# I need a good book!



## ReformedWretch (Aug 25, 2007)

I’ve not read in a while and I am beginning to yearn for something good. I enjoy eschatology (partial preterism) and books speaking out on Arminianism. I especially enjoy books that attack faulty doctrine and expose why it's faulty. While scholarly books have a place in my library I am not seeking such right now, I am more in the mood for an easy to read (for laymen) but through book. I love DeMar, Gentry, Piper, etc. and I own tons of books having read them all, some of them more than once.

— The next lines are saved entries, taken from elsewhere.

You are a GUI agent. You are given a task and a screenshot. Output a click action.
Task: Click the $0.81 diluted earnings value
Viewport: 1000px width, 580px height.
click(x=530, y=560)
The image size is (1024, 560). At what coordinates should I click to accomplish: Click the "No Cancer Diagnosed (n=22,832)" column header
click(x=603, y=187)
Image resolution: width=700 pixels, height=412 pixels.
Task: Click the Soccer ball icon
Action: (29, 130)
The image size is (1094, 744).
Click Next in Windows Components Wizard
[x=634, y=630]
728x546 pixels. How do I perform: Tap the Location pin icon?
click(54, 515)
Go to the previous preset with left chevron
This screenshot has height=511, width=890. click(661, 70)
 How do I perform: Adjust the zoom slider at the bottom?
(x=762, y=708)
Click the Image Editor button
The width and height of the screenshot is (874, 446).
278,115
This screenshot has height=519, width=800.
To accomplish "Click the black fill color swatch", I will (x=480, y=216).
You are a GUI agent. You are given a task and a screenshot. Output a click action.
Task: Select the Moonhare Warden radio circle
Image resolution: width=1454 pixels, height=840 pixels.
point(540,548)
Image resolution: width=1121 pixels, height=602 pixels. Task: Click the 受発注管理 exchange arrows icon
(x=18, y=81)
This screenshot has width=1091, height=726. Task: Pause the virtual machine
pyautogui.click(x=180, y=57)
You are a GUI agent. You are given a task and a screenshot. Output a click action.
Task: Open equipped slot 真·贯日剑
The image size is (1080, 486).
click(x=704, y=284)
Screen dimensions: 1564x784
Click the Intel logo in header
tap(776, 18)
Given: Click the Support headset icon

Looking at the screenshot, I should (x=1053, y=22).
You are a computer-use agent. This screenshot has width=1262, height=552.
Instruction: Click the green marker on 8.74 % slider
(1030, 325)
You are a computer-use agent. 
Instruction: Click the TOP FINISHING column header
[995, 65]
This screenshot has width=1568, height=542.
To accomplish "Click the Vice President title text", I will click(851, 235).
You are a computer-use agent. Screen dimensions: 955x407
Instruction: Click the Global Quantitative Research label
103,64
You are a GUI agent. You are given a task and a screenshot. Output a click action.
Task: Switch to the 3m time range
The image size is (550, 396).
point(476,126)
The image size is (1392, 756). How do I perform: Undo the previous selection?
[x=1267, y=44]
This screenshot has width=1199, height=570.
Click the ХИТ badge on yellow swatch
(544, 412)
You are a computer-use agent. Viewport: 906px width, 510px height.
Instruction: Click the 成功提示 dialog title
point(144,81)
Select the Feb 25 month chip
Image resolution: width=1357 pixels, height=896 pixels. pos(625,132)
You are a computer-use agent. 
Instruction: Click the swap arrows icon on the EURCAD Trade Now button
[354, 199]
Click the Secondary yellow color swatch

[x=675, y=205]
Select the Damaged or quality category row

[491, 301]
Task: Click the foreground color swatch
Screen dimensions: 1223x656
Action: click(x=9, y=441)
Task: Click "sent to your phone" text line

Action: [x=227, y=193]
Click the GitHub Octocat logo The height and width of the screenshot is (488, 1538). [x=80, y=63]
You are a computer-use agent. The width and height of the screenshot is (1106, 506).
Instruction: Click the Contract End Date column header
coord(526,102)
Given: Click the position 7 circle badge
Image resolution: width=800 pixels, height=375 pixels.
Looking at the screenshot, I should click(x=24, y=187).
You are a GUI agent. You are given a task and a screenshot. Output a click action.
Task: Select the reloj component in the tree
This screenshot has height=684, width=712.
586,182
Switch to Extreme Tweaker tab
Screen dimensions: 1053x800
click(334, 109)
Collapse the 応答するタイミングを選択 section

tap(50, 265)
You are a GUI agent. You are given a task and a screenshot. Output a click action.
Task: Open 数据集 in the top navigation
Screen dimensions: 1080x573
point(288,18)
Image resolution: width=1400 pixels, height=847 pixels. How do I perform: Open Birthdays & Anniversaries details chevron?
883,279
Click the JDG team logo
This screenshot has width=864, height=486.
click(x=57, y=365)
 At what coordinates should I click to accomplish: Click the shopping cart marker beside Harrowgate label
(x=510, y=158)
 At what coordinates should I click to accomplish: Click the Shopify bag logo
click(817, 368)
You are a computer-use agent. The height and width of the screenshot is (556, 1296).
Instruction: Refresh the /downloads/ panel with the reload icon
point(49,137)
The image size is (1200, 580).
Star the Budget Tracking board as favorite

So, can anyone recommend something fairly new?


----------



## sotzo (Aug 25, 2007)

"Dont' Waste Your Life" by John Piper.


----------



## christiana (Aug 25, 2007)

The Christian in Complete Armor, William Gurnall


----------



## VirginiaHuguenot (Aug 25, 2007)

Adam -- There are some new books geared to laymen among the titles listed by Tony Reinke here, some of which may be of interest. Happy reading!


----------



## Beoga (Aug 25, 2007)

The Truth of the Cross by R.C. Sproul. It is short, easy, but a wonderful read.


----------



## Kristine with a K (Aug 25, 2007)

"The Enemy Within" by Kris Lungard

I'd give it about 30 thumbs up, because everyone I know that's read it puts it at the top of their "favorite books" list.


----------



## weinhold (Aug 25, 2007)

Might I suggest a work of fiction to enliven your imagination? _The Scarlet Letter_ would do nicely, or Twain's _Huck Finn_ might also be a good choice.


----------



## ReformedWretch (Aug 25, 2007)

THis is what I was worried about, I'll have to get more than one! (lol)


----------



## ReformedWretch (Aug 25, 2007)

weinhold said:


> Might I suggest a work of fiction to enliven your imagination? _The Scarlet Letter_ would do nicely, or Twain's _Huck Finn_ might also be a good choice.



I've read Huck Finn numerous times. I know the scarlet letter story but have never read it.


----------



## fredtgreco (Aug 25, 2007)

You might enjoy something completely different from what you are used to, like Dostoyevsky's _Crime and Punishment_.


----------



## larryjf (Aug 25, 2007)

The Christian in Complete Armour is a great book, but rather heavy and encyclopedic.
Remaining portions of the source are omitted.